AIM OF THE TASK — Set down exactly the lines in the records below that run from the line with "The image size is (775, 583)." to the line with "Connect BigCommerce via", inclusive, and nothing more.
START RECORDS SHOWN
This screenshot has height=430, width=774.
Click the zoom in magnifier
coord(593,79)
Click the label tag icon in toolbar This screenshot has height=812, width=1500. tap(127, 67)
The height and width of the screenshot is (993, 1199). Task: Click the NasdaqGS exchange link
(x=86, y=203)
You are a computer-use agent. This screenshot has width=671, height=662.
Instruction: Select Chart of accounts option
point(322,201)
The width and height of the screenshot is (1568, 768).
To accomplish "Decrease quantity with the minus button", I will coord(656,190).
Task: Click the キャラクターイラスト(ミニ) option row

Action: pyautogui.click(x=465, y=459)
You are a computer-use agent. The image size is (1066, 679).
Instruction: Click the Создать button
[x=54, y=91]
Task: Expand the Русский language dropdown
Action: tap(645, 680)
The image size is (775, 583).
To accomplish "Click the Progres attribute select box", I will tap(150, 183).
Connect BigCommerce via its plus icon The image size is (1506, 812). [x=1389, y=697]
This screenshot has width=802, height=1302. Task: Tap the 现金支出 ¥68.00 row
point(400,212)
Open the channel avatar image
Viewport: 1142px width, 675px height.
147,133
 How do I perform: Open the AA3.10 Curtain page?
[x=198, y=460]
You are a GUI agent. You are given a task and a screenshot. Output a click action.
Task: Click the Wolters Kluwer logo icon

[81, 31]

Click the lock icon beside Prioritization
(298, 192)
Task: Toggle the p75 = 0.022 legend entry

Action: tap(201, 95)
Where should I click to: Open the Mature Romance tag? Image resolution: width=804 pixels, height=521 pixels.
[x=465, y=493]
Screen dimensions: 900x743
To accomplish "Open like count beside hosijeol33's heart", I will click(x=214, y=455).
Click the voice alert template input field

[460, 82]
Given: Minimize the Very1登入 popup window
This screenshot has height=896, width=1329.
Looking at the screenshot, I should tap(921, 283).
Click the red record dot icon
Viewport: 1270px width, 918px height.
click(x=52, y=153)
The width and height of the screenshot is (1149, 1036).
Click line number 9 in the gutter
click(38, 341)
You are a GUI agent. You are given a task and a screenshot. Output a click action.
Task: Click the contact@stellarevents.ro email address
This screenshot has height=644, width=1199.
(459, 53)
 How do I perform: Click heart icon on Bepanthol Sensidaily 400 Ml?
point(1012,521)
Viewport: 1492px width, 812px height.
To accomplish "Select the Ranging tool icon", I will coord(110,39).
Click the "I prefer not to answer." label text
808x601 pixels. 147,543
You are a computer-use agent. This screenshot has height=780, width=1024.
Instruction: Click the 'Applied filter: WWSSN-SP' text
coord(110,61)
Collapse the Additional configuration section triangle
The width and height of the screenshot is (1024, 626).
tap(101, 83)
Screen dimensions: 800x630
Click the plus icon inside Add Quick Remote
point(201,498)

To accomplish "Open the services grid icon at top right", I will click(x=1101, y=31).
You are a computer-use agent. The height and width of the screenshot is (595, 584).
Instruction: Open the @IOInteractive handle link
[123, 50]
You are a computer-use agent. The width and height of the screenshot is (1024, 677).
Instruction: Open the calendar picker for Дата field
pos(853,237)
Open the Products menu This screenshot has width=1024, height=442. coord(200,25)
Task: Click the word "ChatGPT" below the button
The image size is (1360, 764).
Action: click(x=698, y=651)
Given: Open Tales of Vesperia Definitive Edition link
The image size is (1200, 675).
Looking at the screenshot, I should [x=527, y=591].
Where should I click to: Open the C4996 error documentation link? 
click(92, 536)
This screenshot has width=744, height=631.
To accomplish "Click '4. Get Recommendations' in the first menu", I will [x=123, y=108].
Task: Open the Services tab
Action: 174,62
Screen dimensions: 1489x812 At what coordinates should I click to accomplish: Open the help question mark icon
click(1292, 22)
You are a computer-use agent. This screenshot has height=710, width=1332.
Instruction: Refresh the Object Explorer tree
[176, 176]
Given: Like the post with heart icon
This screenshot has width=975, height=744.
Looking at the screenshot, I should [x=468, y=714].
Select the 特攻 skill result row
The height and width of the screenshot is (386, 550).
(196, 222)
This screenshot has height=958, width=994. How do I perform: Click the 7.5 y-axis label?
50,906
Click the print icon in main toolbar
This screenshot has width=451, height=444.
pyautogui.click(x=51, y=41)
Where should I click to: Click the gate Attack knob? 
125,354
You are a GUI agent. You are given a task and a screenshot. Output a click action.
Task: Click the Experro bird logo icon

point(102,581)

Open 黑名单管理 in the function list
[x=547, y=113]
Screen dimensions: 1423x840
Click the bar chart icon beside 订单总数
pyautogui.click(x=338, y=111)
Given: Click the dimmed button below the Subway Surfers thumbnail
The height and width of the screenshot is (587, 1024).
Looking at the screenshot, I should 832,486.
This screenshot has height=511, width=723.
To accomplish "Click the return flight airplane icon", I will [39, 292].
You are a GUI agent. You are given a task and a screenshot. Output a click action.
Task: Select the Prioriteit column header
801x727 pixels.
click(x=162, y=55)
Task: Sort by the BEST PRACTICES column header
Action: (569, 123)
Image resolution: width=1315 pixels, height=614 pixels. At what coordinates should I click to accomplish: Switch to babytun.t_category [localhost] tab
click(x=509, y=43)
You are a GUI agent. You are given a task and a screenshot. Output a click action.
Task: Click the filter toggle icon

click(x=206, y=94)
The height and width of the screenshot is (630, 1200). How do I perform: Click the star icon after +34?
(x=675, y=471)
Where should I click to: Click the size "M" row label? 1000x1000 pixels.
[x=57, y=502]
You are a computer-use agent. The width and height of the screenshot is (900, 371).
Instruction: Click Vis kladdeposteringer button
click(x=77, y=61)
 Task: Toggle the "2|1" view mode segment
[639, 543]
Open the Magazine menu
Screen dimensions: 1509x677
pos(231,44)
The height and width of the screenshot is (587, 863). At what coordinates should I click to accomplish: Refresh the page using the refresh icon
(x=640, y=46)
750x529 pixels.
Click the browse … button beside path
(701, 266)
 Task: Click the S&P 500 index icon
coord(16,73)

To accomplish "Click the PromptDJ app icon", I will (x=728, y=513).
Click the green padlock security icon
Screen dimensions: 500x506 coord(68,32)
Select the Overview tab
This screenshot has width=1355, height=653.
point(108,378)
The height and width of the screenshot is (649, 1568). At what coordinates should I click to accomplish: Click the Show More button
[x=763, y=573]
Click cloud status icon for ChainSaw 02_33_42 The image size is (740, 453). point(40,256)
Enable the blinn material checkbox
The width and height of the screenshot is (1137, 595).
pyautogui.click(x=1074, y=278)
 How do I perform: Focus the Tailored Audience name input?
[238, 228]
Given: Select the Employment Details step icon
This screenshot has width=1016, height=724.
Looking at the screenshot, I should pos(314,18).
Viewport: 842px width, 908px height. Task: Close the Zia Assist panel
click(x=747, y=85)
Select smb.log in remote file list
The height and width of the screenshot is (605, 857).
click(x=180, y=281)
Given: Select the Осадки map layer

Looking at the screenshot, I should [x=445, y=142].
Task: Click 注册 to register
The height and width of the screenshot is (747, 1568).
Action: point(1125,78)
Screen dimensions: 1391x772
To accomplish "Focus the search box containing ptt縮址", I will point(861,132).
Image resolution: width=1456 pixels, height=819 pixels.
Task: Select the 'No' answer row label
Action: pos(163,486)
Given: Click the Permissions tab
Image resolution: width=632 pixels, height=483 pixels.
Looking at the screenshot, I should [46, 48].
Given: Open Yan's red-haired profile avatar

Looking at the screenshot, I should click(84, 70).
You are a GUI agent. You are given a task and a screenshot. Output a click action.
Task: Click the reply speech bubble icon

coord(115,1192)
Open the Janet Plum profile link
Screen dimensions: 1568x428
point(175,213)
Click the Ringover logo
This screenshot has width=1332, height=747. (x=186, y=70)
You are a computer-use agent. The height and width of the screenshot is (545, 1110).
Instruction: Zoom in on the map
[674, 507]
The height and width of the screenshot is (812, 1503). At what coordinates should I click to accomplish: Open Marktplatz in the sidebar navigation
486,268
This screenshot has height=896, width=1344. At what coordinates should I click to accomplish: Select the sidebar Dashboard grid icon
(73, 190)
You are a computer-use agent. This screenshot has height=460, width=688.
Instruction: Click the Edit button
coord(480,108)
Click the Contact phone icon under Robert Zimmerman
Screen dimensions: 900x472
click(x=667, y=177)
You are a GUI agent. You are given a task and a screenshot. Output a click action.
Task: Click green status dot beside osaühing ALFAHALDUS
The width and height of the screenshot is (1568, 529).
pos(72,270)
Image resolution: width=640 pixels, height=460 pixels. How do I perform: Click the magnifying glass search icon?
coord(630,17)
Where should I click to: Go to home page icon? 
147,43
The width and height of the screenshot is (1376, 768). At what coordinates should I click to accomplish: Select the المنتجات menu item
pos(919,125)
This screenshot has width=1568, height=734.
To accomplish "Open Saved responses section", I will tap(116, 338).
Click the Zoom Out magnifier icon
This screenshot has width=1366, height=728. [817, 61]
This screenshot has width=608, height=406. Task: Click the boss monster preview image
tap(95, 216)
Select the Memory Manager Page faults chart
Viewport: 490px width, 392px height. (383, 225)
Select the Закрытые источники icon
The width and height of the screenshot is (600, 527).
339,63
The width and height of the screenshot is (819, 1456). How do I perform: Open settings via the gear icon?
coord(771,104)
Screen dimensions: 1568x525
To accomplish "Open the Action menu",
END RECORDS SHOWN
SOLUTION —
The image size is (775, 583).
To accomplish "Click the Progres attribute select box", I will tap(150, 183).
Connect BigCommerce via its plus icon The image size is (1506, 812). [x=1389, y=697]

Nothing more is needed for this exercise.